Locals say common graves were dug as the battle raged. In the courtyard of Um al-Tisaa mosque in the Old City, they say 100 of their neighbors were buried in groups of shallow graves.

“I buried between 50 and 60 people myself, by hand, as planes flew overhead and bombed the city,” resident Mahmoud Karim said.

Several families have since come to excavate the bodies of their relatives, to bury them in proper cemeteries. “But others, we don’t know where their families are,” Karim said. Some are dead, while others are among the thousands lingering uneasily in refugee camps or paying high rents elsewhere in the city.

The municipal government in Mosul has not given an exact figure for civilian casualties, but its head, Abdelsattar al-Hibbu, told Reuters it coincided with estimates of 10,000 civilians killed during the battle, based on reports of missing people and information from officials about the dead. The toll includes victims of ground fighting and coalition bombing.

Asked for comment, a U.S. coalition spokesman directed Reuters to publicly available reports of incidents. A tally based on those reports showed that the U.S. military acknowledges 321 deaths based on “credible allegations” in dozens of reports of civilian casualties from coalition air strikes conducted near Mosul.

A further 100 reports of casualties from coalition air strikes near Mosul, each referring either to one or to multiple deaths, were still under investigation, the data showed.

(To view an interactive graphic on battle for Mosul, click http://tmsnrt.rs/2rEoDr4)

FIGHTERS

While the most visible problem in Mosul is the corpses of fighters left in the streets, residents say they have also found bodies of suspected Islamic State family members in their homes.

The owner of a house in the Old City, who asked Reuters to withhold his name for fear of retaliation from officials, said he had asked the Civil Defence for weeks to come and remove two bodies from the main bedroom of his basement home.

They were badly decomposed but the clothing was clearly that of a woman and child.

“Civil Defence refused, because they say the woman and child are Daesh,” he said using the Arabic acronym for Islamic State. “They said they’re punishing me because they think I supported Daesh.”

The municipality team has collected 348 bodies of militants so far, but there are many more still around. Residents regularly walk by them to collect water from temporary pumps and on one street, young children played not far from two corpses on a doorstep.

Some of the fighters are recognizable from their clothing, some were identified to the government by neighbors, some yet, were found clutching the weapons they used to make their last stand against surrounding Iraqi and coalition forces.

The municipal government team’s efforts are hampered by very limited funds.
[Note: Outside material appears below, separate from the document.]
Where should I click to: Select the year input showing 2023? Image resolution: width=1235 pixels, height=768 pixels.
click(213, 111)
On several days in January, they had to halt operations amid a shortage of gloves, masks and body bags.

Some families have resorted to digging out their dead themselves, like 23-year-old Mustafa Nader, who came back to look for his great-uncle Abdullah Ahmed Hussain.

“We weren’t sure if we would find him here,” Nader said of his elderly sculptor uncle, tears in his eyes after an hour of digging unearthed his body. “I thought maybe he could have left or gone to a neighbor’s house.”
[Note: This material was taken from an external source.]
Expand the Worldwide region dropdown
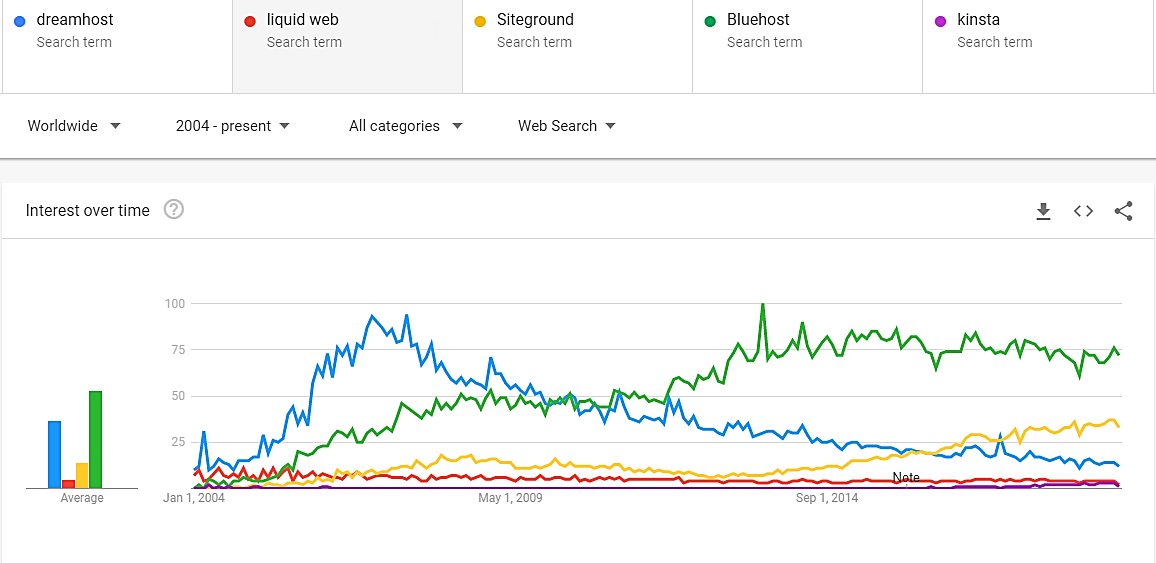The width and height of the screenshot is (1156, 563). pyautogui.click(x=74, y=126)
Others still have resorted to drastic measures.

Ayad came back in early January after six months in a refugee camp and found the corpses of three Islamic State fighters rotting in what remained of his living room. “The flies, the smell, the disease,” he said. “It was awful.”

The municipality team said it would be weeks before they could get to him so Ayad asked a soldier on patrol to look over the bodies and make sure there were no explosives.

Then, Ayad set them on fire.

With most of his money spent on a tarp to cover the gaping hole where his front door once stood, he borrowed $20 from his sister, for bleach to try to erase the traces so his family of ten could move back in.

“The smell still hasn’t fully gone away,” he said.